By 1985, OPEC members such as Saudi Arabia were essentially in revolt, since their quotas weren’t nearly high enough to produce their customary revenues with the oil price dropping.

Net result was that in 1985, traders started selling oil (and selling short on oil), seeing what was to come, and like all speculation, it became a self-fulfilling prophecy - oil prices plunged more than 50% in '86.

The gas crisis in 1979 created a reaction larger than anything seen in post-war history. According to a chart in the May 5 Business Week (p. 22), gasoline consumption dropped 5% in 1979 and a further 6% in 1980. At no other time in the past 40 years have we seen more than a 1% drop. (I think currently it’s at a 0.3% drop). Consumption did not return to a positive growth until 1983. The next largest drop in gas consumption occurred from 1989 to 1991, with the bottom dropping out of the Reagan economy, exactly as most non-Reaganites predicted. This was the recession that killed George Bush’s chances of re-election. Lack of demand along with the increased supply caused a glut and prices dropped.

Supply and demand are the best explanations for most things in economics, even though people always want something more complicated or more conspiratorial.

There was also a big decline in oil prices in '98 and '99. Basically the two big low price markets were from the mid to late '80s and the late '90s. Prices then stayed relatively moderate until '04.

Something interesting to note is that many producers are still burdened by long term hedges that they put in place several years ago. For an example, look at the latest 10Q for CWEI. They still have collars for 2008 with a ceiling price of $25.07/bbl and for $5.15/mmbtu. I’m fairly certain that they can’t even operate profitably at those levels. Lucky for them that it is only a modest percentage of their production and that the last of it rolls off in '08.

don’t forget the Iran-Iraq war at that time. Both were big oil producers, and probably having a fire sale (pun intended) on their oil, to get cash for bullets, flooding the market. Not so coincidentally, after the 2 stopped fighting, the price started creeping up.

The Iran-Iraq war ended in 1988. If prices started creeping up after that, then how do you explain the OP finding steeply falling prices in the late 1980s? Doesn’t the start of a recession and falling gas consumption in 1989 explain the situation a whole lot better?
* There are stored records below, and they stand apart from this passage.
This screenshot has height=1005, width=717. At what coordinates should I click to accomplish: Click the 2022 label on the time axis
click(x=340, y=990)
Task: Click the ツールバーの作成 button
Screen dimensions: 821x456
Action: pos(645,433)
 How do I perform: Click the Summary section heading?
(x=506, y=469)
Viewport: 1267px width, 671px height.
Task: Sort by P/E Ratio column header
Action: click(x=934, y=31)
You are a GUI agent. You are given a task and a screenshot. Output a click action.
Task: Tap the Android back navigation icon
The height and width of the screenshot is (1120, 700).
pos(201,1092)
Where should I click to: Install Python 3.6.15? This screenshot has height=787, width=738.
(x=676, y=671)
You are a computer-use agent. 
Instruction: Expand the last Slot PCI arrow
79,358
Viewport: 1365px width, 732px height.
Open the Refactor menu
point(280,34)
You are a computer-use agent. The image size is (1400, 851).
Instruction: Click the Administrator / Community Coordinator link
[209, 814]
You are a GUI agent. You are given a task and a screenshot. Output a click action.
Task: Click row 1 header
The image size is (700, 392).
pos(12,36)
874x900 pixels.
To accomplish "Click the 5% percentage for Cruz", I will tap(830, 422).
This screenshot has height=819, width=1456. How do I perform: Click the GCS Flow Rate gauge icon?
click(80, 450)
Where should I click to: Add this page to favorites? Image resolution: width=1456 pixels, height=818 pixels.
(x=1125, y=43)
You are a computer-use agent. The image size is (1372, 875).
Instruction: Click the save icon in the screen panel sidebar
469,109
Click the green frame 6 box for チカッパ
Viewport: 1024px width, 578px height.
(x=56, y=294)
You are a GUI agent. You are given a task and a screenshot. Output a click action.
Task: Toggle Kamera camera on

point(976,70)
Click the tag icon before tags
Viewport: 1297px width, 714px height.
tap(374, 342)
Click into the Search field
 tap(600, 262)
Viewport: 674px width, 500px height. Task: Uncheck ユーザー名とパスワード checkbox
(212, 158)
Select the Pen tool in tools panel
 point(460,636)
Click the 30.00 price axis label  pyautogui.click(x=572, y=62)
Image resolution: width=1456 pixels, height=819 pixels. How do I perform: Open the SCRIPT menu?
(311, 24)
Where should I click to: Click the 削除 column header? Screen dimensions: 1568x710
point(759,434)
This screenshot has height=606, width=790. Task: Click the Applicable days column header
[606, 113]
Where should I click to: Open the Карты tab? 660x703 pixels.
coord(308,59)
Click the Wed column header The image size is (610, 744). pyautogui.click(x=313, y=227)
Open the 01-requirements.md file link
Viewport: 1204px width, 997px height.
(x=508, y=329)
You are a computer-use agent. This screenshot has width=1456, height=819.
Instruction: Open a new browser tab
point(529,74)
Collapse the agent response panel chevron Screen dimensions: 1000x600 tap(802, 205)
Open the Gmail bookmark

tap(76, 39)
The nominal price of gasoline reached its post-1973 trough in 1986 (Section 1, Figure 3, PDF). It rose slowly through 1990, spiked suddenly with Iraq’s invasion of Kuwait, and then declined afterward as it became apparent that the invasion wouldn’t lead to a long-term disruption of supply. There is little evidence that the American recession, which lasted from July 1990 until March 1991, had much impact.

In real terms, the price of gas declined sharply through 1986, then declined more slowly (except for the 1990 spike) to a post-1973 trough in 1999.

Iranian oil exports (Figure 3, PDF) dropped sharply with the Islamic revolution (1979) and the outset of war with Iraq (1980), rose during the second half of the war, and rose even more afterward. Iraqi production followed a similar pattern, but then collapsed from 1991 through 1996 as sanctions were imposed after the first Gulf War. About all one can say with certainty about the Iran-Iraq War is that its onset played a part in high prices in the early 1980’s, and recovery from the trough at the beginning played a part in declining prices later on.